In the mid-1760s, violent criminal activity began to spread throughout the sparsely populated interior of the colony of South Carolina. Residents in these areas, alarmed at what was occurring, pled with the government for assistance. None would be forthcoming. Instead, individuals residing in the area turned toward the idea of communal, ritual punishment to stem the tide of criminal activity. This type of punishment often involved capturing and public flogging of an individual. Soon, these and other rites of public humiliation and intimidation would be used not only against criminals but against anyone deemed to have violated the moral and social order sought by the leaders within this new movement, known as the Regulation. Such activity was not novel, but part of a much older tradition brought to America by colonial-era settlers.

Violence accompanied with ritualised humiliation and intimation has been found throughout the history of much of Western Europe and America. This type of violence is collectively known as ‘rough music’, a phrase that has thought to have originated in England in the later seventeenth century. The rites of this activity are often accompanied by a ‘rude cacophony’, which may employ any number of forms, including the playing of formal instruments, banging on pots or even jeering, shouting, and chanting. Rough music has been known by a number of names. These include but are not limited to charivari, skimmington, wooseting, and ‘riding the stang’. The application of rough music often involves some transgression of a community’s social and moral norms resulting in collective punishment by the local citizenry. Methods of discipline include tarring-and-feathering, the burning of an effigy representing the offender, parading the offender out of a settlement on a pole or donkey accompanied by primitive noise or chanting. The rough music ritual is associated with a phrase that many in America (and perhaps in the British Isles) are familiar with, namely, ‘riding [someone] out of town on a rail’.

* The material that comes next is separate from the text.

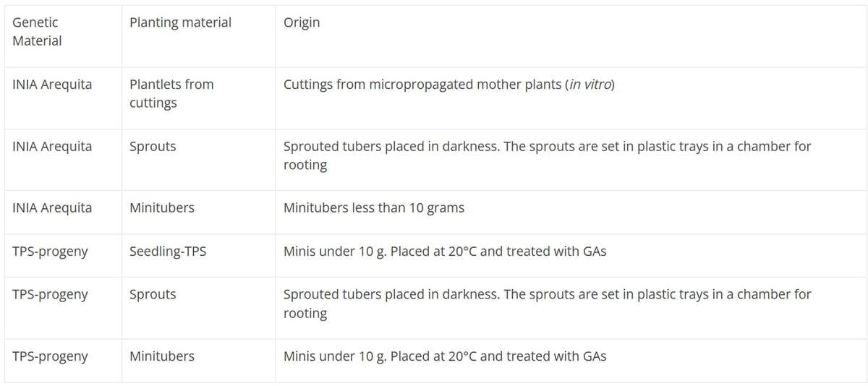Select "Sprouts" in the TPS-progeny row
Image resolution: width=868 pixels, height=386 pixels.
coord(153,295)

Rough music was a custom taken by migrant settlers to the Americas and performed throughout history, including later derivative brutal practices by groups such as the Ku Klux Klan. Of particular interest is how the custom of rough music and related ritual manifested in the South Carolina backcountry in the second half of the eighteenth century. The South Carolina backcountry, a term in common usage during the eighteenth century, is defined as the interior region of the colony away from the coastal region and the seat of government, Charleston.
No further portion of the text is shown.